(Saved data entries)

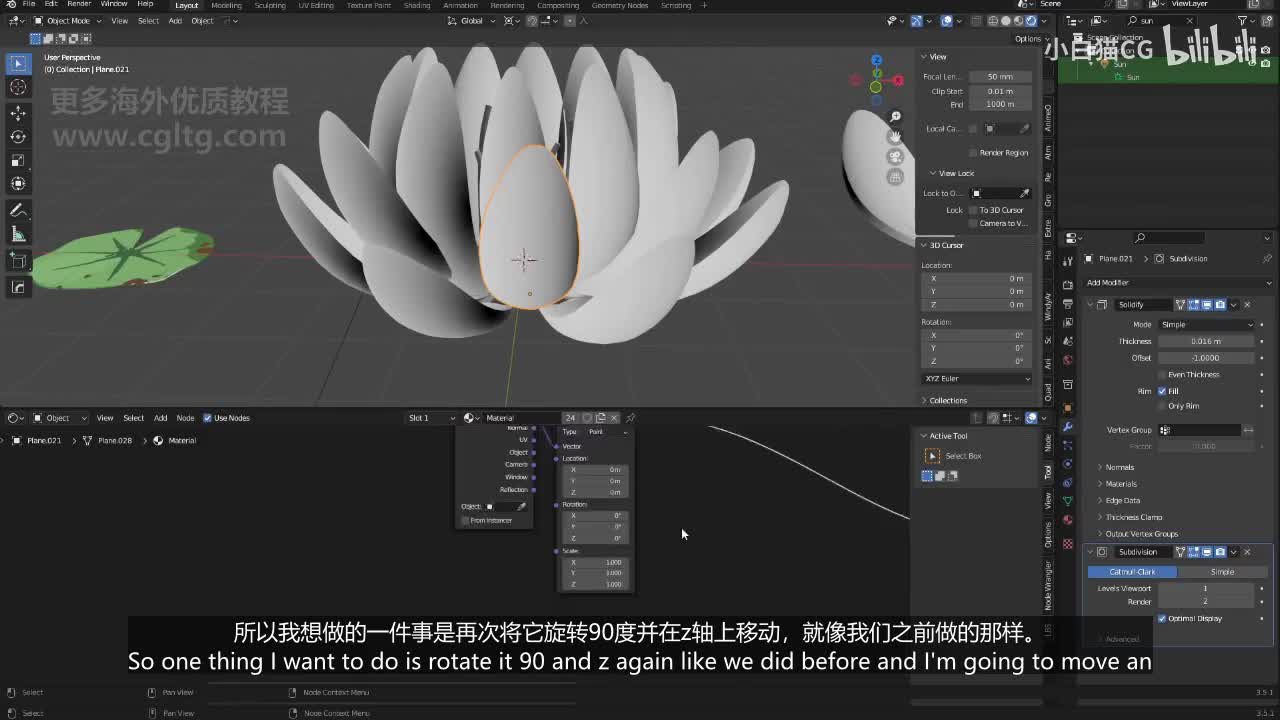Toggle Optimal Display checkbox
The width and height of the screenshot is (1280, 720).
click(x=1162, y=618)
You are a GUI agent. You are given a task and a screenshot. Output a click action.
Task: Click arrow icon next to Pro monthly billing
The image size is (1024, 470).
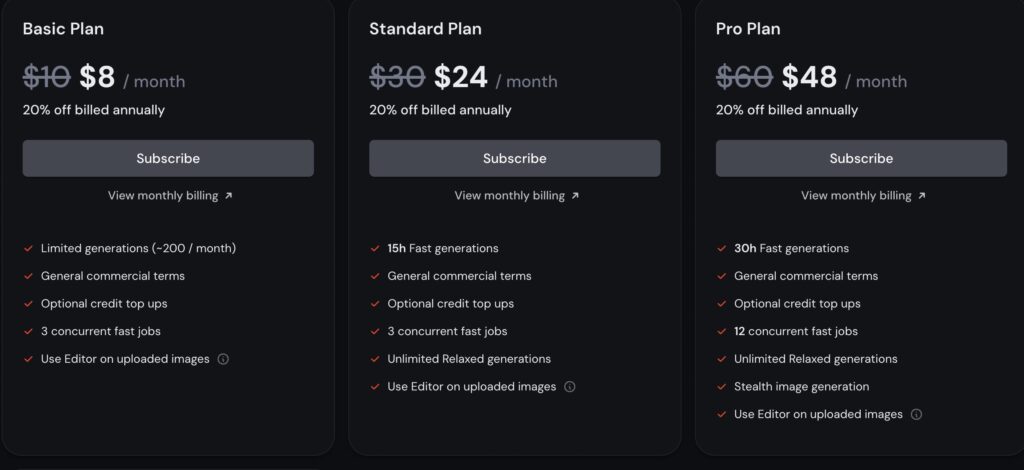pyautogui.click(x=921, y=196)
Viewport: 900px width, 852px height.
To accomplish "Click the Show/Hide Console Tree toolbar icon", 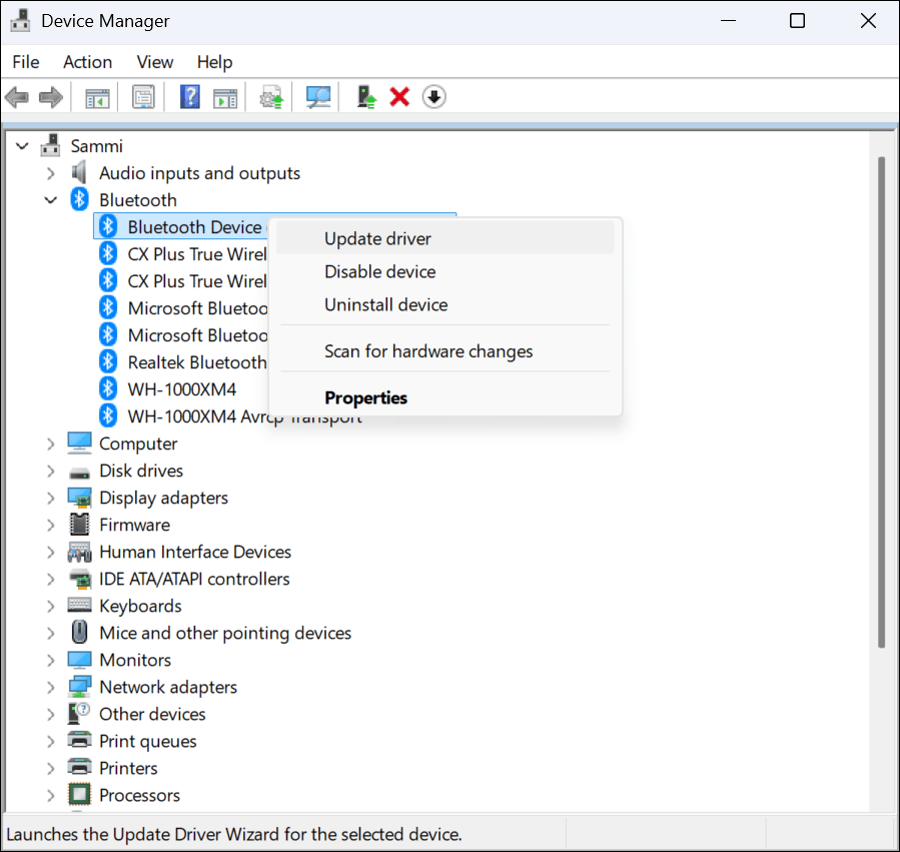I will pos(97,97).
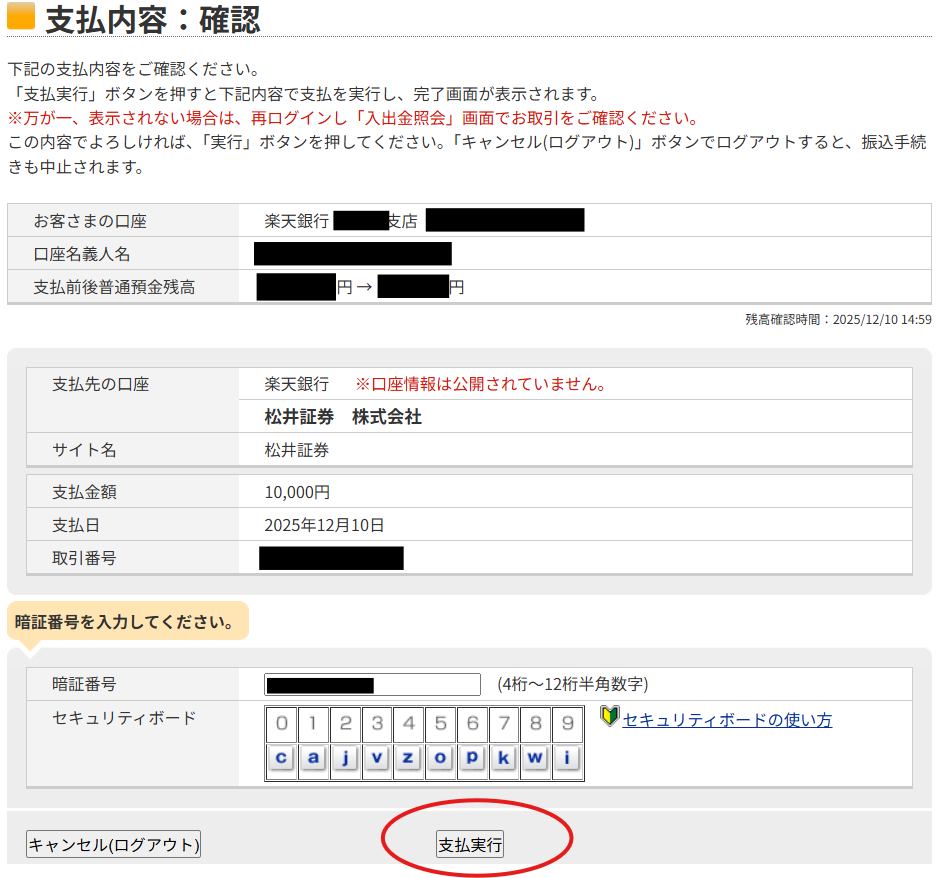Open the セキュリティボードの使い方 link

727,720
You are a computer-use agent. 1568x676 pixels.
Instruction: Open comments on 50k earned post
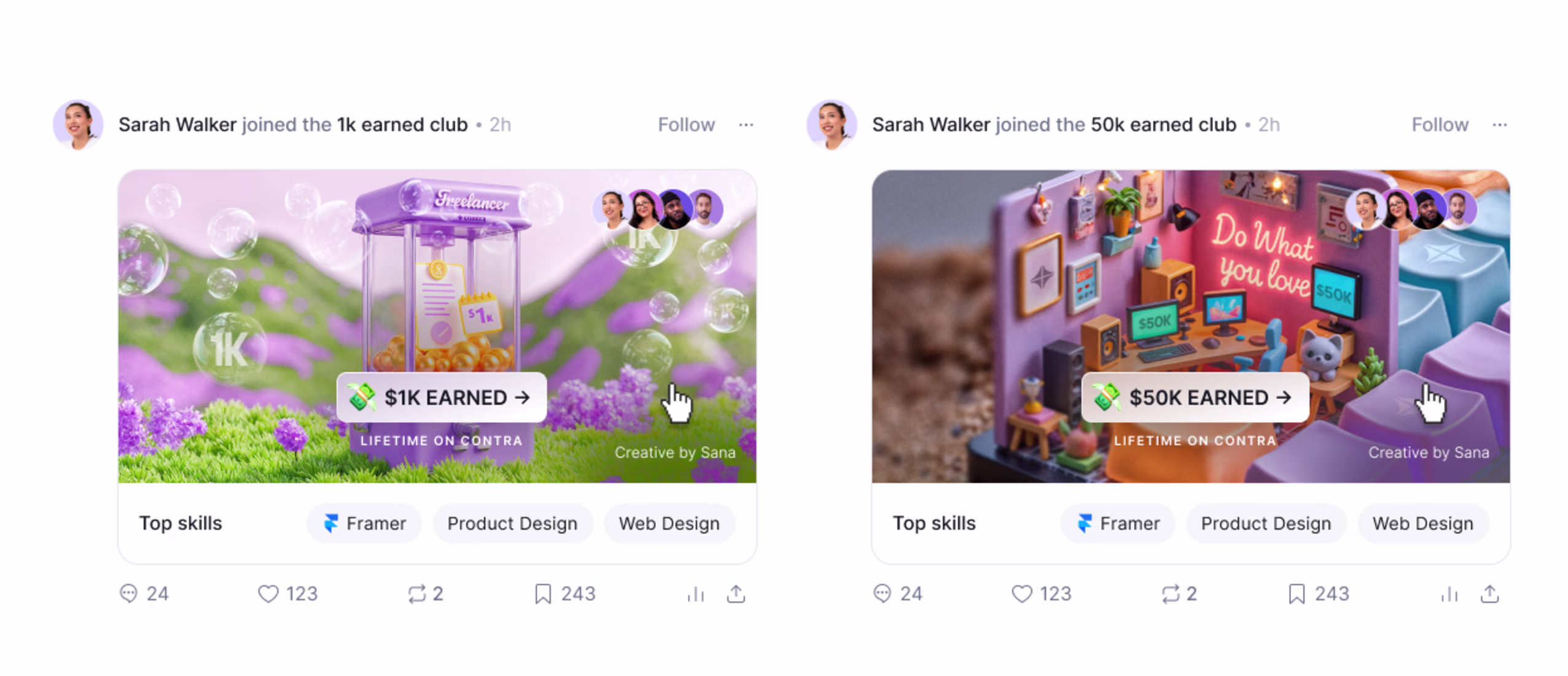[882, 594]
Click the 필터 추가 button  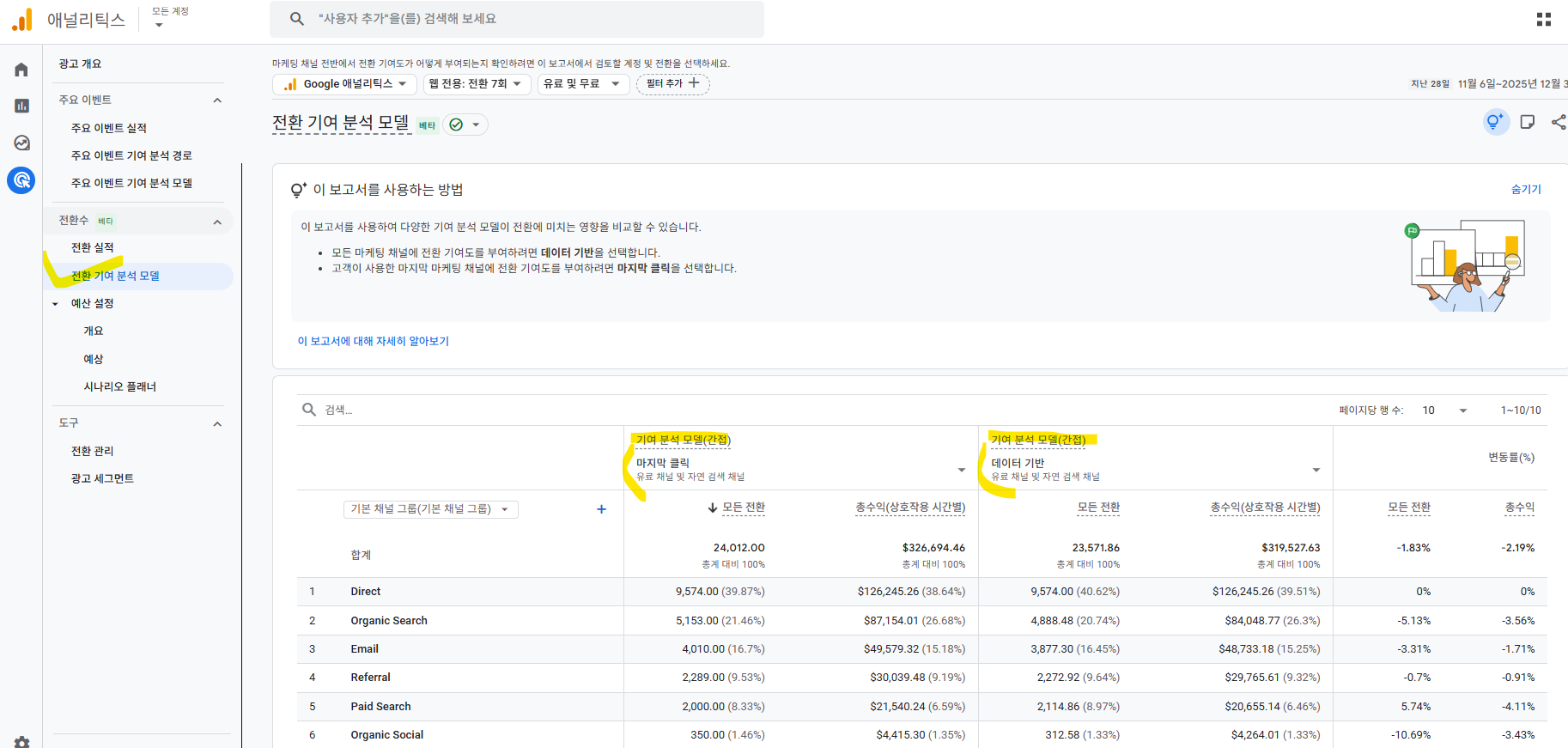[672, 83]
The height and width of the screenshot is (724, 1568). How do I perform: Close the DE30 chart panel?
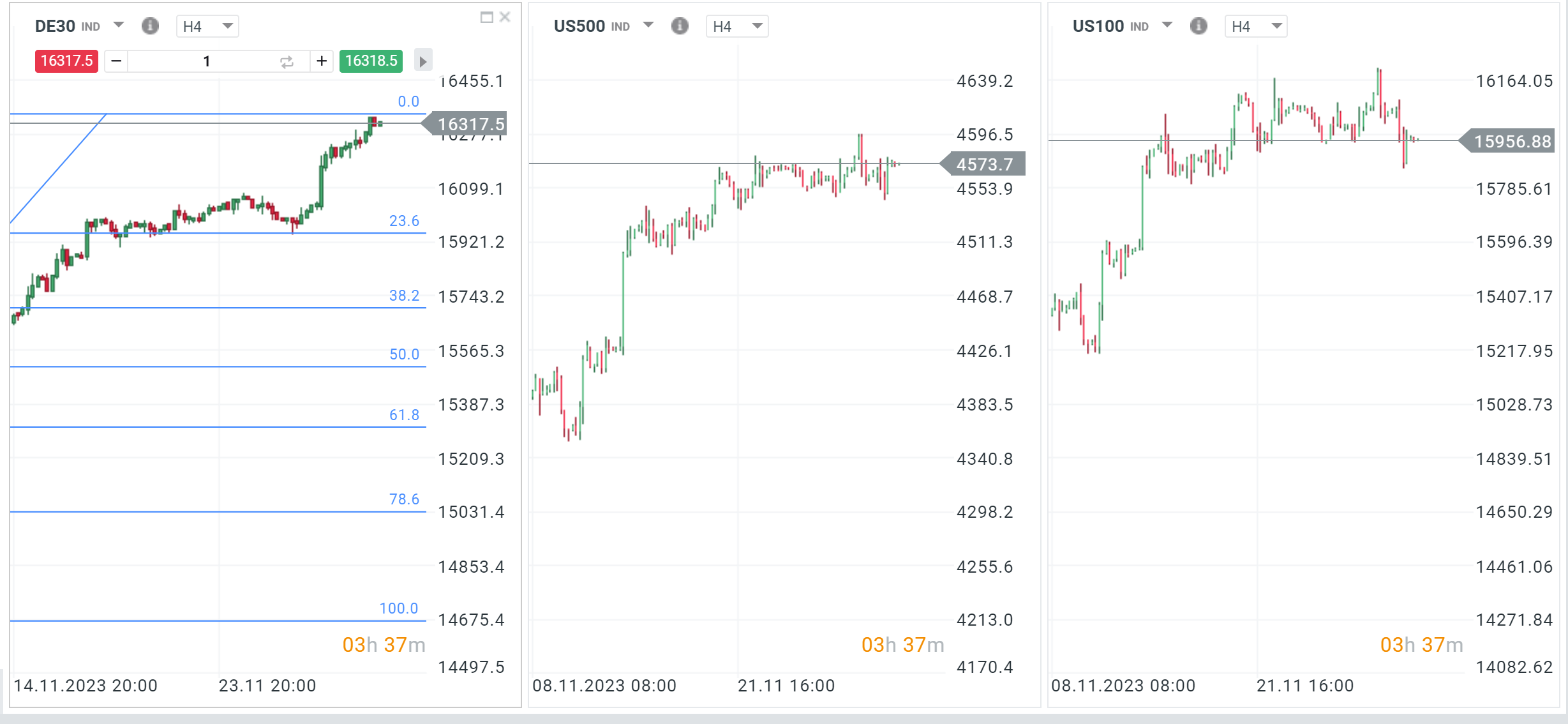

#### Assignment:
Which lines in the data above hold the word "agent"? Return each of them.

#### Reply to the exercise:
You are a GUI agent. You are given a task and a screenshot. Output a click action.
You are a computer-use agent. 1568x676 pixels.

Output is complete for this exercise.